In the material below, some lines carry "agent". Copy each such line.

══ Data provided ══

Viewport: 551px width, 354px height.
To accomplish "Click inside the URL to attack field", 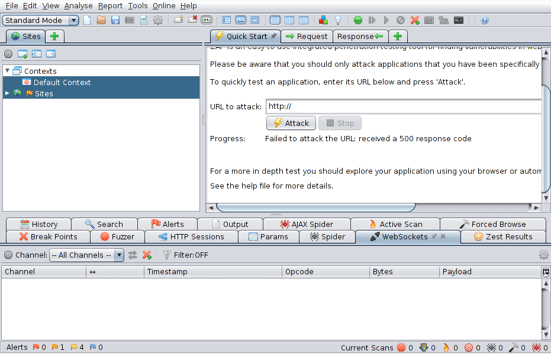I will pyautogui.click(x=355, y=107).
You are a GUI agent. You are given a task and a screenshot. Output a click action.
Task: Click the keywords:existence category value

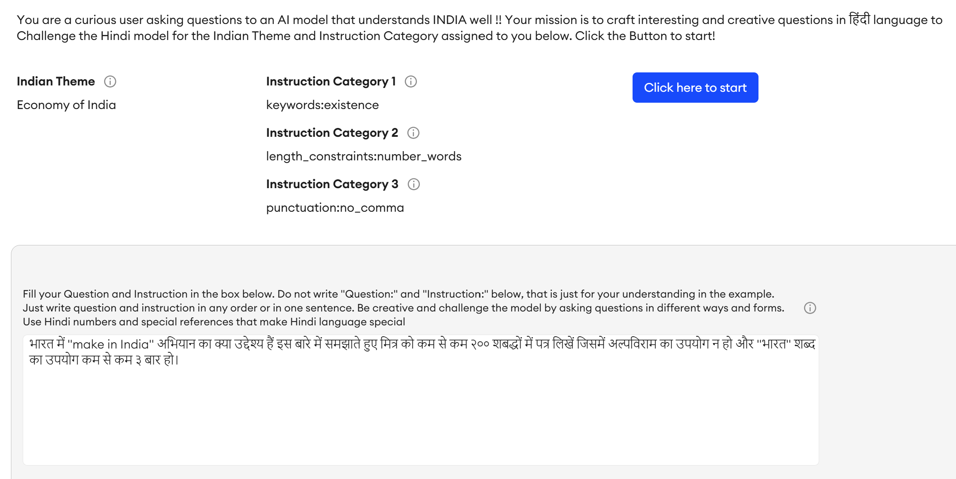click(322, 105)
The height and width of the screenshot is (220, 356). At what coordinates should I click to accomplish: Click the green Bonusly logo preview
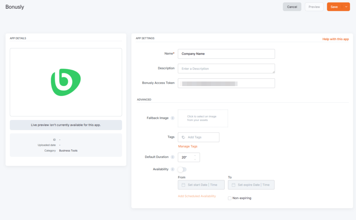[x=66, y=82]
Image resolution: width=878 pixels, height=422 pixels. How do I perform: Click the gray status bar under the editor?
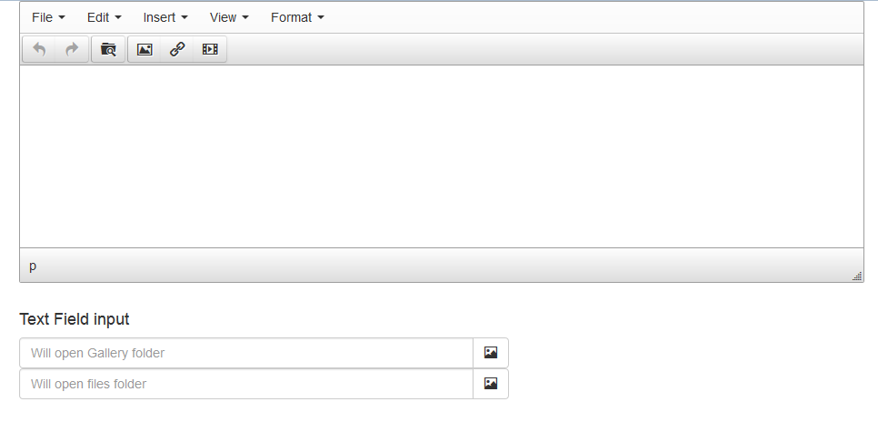tap(441, 265)
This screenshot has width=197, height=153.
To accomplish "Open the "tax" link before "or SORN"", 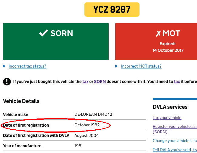I will [85, 81].
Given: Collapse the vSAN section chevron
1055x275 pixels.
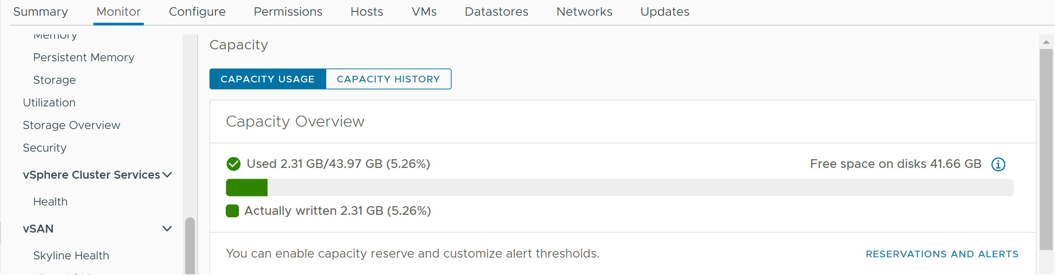Looking at the screenshot, I should (167, 229).
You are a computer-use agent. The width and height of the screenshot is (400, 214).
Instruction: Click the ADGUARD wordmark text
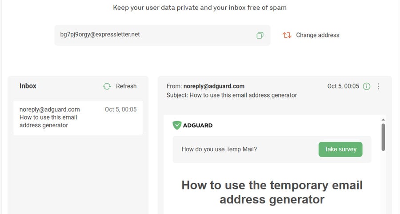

═══

Task response -
You are a GUI agent. You are given a task and a screenshot. Output a click action.
You are a computer-use agent. The width and height of the screenshot is (400, 214).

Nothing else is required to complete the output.